> _Brief_
From the items below, pull out every line that contains the string "width", with case counting.

> _Provided entries_
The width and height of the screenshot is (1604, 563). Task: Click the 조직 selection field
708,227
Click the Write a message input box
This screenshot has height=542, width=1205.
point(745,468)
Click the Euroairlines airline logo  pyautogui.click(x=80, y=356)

--

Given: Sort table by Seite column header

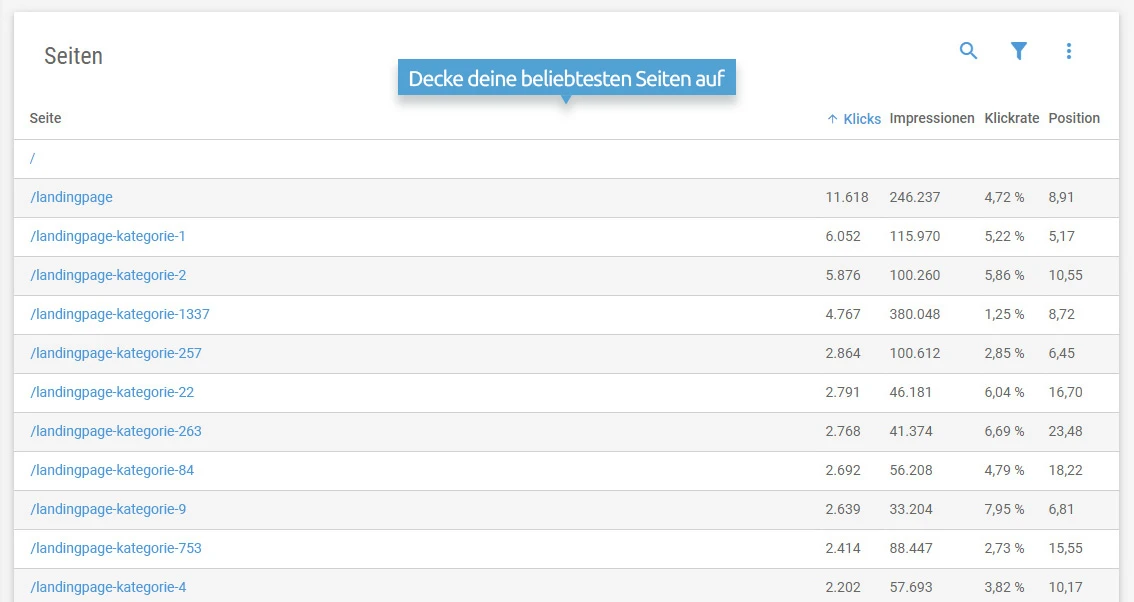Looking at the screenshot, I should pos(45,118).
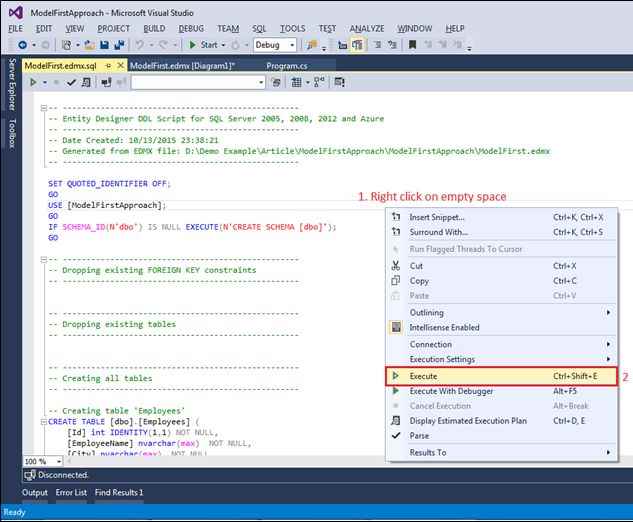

> _Completed task_
The width and height of the screenshot is (1604, 563). Task: Click the 조직 selection field
This screenshot has height=542, width=1205.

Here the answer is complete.